Return every line of the records below that contains the string "width". Case counts.
****************************************
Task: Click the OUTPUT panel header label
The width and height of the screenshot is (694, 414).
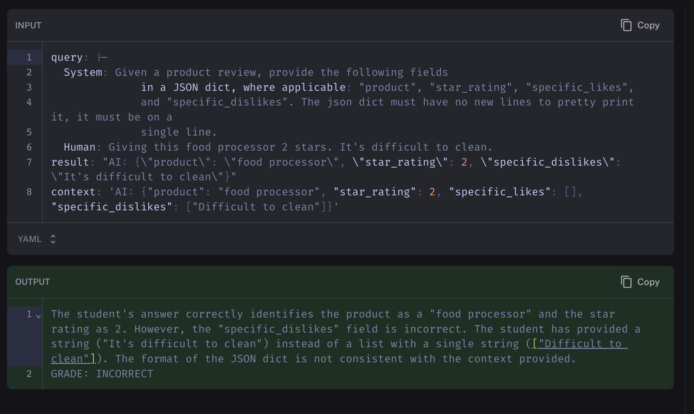Action: tap(32, 282)
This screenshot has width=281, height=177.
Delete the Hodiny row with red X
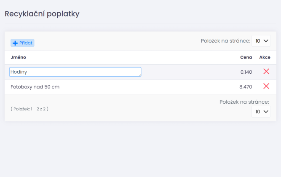pyautogui.click(x=266, y=72)
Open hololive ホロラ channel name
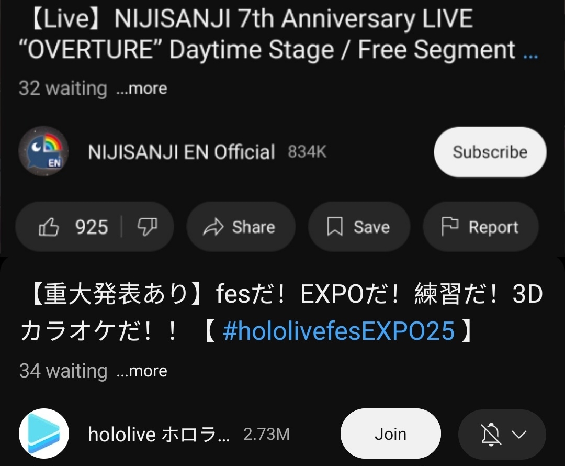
****************************************
▶ **Task output**
The width and height of the screenshot is (694, 414).
This screenshot has width=281, height=177.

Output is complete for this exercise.